(Items from a dataset)

· · · · · · ·

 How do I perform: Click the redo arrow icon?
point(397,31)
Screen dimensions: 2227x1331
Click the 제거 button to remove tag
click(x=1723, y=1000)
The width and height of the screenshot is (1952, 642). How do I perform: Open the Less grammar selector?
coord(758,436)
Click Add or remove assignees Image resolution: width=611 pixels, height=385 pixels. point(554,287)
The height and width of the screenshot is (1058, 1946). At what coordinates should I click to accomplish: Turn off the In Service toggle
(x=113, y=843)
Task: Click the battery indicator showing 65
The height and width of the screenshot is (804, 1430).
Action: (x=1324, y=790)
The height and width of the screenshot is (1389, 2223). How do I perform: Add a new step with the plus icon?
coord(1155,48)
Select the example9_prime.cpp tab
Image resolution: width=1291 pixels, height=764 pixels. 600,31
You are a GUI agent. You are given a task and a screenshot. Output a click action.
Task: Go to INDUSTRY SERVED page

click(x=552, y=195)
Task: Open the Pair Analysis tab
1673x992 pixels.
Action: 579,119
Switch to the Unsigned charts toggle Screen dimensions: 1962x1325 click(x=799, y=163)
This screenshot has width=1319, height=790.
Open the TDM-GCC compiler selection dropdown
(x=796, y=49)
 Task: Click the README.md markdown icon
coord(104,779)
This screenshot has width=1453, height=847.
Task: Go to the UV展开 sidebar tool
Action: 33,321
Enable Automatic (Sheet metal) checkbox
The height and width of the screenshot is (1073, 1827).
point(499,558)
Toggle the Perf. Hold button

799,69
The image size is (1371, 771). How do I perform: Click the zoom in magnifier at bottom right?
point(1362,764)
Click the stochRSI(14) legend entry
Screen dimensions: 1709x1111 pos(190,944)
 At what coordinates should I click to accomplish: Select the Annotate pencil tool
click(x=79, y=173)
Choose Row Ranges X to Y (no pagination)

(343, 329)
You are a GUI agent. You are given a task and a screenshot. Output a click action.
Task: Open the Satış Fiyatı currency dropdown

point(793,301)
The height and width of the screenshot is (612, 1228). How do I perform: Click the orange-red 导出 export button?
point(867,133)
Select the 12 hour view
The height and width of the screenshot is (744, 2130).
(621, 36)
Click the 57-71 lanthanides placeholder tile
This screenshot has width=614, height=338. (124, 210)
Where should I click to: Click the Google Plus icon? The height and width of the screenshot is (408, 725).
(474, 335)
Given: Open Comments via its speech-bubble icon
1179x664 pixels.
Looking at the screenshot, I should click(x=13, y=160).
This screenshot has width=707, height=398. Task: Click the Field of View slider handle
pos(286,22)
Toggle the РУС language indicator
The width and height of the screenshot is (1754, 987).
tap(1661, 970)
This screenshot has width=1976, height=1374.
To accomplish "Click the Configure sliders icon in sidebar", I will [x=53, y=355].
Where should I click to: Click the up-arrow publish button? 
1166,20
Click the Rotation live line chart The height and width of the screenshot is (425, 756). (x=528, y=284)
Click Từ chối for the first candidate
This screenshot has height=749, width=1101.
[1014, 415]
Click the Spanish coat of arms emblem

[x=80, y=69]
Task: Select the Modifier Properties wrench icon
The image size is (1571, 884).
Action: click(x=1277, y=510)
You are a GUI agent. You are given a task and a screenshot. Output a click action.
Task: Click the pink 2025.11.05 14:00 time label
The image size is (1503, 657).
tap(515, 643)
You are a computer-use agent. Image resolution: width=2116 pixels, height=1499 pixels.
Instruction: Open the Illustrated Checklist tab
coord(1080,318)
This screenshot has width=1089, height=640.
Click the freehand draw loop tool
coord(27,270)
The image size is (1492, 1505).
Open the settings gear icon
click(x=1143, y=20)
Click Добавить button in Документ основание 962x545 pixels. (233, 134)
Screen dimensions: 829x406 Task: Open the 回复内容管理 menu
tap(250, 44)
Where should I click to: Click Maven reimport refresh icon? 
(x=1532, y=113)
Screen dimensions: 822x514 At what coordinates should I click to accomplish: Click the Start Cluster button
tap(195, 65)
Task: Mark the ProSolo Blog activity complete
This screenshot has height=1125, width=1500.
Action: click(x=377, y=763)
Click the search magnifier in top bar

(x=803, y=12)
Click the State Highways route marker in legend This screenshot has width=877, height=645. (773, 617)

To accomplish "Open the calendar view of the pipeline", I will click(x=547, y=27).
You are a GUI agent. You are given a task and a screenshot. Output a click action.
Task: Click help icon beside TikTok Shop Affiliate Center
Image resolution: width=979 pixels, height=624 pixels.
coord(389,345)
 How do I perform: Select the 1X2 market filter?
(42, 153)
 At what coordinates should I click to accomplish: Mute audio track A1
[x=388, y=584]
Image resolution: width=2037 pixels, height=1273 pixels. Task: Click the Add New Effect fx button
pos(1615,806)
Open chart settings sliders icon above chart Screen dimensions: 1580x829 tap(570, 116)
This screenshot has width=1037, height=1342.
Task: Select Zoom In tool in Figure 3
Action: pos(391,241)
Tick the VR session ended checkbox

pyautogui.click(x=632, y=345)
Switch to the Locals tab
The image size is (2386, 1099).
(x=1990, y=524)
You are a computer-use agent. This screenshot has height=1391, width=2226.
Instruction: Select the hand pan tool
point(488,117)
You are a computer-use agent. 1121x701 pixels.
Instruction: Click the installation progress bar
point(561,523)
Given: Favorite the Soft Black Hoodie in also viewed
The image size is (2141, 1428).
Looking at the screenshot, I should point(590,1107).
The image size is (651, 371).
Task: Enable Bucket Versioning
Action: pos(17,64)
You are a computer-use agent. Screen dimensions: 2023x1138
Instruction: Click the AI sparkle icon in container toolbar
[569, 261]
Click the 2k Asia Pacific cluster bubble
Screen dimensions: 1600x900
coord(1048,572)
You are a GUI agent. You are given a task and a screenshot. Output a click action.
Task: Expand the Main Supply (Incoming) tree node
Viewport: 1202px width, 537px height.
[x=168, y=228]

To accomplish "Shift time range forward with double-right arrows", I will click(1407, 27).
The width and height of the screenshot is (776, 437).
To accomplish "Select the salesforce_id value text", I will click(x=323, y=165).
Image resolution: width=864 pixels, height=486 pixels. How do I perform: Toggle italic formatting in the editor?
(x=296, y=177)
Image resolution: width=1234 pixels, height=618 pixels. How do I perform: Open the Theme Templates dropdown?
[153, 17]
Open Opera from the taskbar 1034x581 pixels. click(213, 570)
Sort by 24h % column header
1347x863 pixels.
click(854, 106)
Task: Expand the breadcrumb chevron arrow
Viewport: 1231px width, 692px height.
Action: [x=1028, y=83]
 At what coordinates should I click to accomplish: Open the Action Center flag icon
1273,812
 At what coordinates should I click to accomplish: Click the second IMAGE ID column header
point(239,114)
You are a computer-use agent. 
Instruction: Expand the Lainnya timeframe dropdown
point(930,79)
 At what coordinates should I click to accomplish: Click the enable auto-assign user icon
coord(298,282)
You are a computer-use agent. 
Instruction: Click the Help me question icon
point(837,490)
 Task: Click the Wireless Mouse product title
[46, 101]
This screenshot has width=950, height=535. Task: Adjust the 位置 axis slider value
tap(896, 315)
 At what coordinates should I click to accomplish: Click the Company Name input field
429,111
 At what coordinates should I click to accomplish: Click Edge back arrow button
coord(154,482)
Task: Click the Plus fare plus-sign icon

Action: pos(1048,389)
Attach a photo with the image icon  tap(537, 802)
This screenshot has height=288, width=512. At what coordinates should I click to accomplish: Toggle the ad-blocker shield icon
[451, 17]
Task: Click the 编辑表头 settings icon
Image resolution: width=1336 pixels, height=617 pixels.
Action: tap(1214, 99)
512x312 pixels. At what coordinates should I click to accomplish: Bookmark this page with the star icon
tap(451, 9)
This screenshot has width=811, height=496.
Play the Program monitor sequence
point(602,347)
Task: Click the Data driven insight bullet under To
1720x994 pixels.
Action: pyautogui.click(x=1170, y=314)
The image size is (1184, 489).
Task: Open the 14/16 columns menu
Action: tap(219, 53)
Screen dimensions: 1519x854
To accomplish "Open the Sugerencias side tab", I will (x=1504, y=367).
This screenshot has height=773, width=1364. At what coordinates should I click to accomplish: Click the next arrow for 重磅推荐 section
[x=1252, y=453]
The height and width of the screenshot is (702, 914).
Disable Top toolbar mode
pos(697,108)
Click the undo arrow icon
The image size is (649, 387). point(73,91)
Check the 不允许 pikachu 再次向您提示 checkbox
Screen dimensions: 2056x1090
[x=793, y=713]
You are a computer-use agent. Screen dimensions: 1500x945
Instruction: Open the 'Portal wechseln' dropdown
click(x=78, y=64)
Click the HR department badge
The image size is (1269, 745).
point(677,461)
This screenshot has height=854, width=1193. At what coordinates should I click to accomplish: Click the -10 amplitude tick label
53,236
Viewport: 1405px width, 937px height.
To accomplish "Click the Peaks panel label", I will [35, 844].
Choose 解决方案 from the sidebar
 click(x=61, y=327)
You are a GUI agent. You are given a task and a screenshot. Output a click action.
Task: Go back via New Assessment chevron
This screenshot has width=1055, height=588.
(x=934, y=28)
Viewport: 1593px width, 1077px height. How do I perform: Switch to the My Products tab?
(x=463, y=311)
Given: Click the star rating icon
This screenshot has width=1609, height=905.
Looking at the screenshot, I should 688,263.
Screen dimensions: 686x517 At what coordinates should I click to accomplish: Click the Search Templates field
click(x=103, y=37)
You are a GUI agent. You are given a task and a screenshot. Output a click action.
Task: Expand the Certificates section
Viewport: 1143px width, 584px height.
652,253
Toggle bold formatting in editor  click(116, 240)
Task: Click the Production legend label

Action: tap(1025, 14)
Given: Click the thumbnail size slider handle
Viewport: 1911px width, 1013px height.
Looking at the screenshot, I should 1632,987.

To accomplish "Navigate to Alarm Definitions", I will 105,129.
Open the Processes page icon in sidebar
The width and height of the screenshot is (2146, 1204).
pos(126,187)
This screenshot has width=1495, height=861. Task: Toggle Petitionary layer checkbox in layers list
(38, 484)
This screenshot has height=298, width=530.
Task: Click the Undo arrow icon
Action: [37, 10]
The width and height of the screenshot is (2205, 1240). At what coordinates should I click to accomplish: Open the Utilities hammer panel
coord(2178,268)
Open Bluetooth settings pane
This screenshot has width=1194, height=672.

· · · · · · ·

* [What needs to be done]: Above are the records. Print exactly, and only, the lines from the line with "auto-assign user icon" to the line with "Task: Click the Data", both inclusive.

* [Completed task]:
 At what coordinates should I click to accomplish: Click the enable auto-assign user icon
coord(298,282)
You are a computer-use agent. 
Instruction: Click the Help me question icon
point(837,490)
 Task: Click the Wireless Mouse product title
[46, 101]
This screenshot has width=950, height=535. Task: Adjust the 位置 axis slider value
tap(896, 315)
 At what coordinates should I click to accomplish: Click the Company Name input field
429,111
 At what coordinates should I click to accomplish: Click Edge back arrow button
coord(154,482)
Task: Click the Plus fare plus-sign icon

Action: pos(1048,389)
Attach a photo with the image icon  tap(537, 802)
This screenshot has height=288, width=512. At what coordinates should I click to accomplish: Toggle the ad-blocker shield icon
[451, 17]
Task: Click the 编辑表头 settings icon
Image resolution: width=1336 pixels, height=617 pixels.
Action: tap(1214, 99)
512x312 pixels. At what coordinates should I click to accomplish: Bookmark this page with the star icon
tap(451, 9)
This screenshot has width=811, height=496.
Play the Program monitor sequence
point(602,347)
Task: Click the Data driven insight bullet under To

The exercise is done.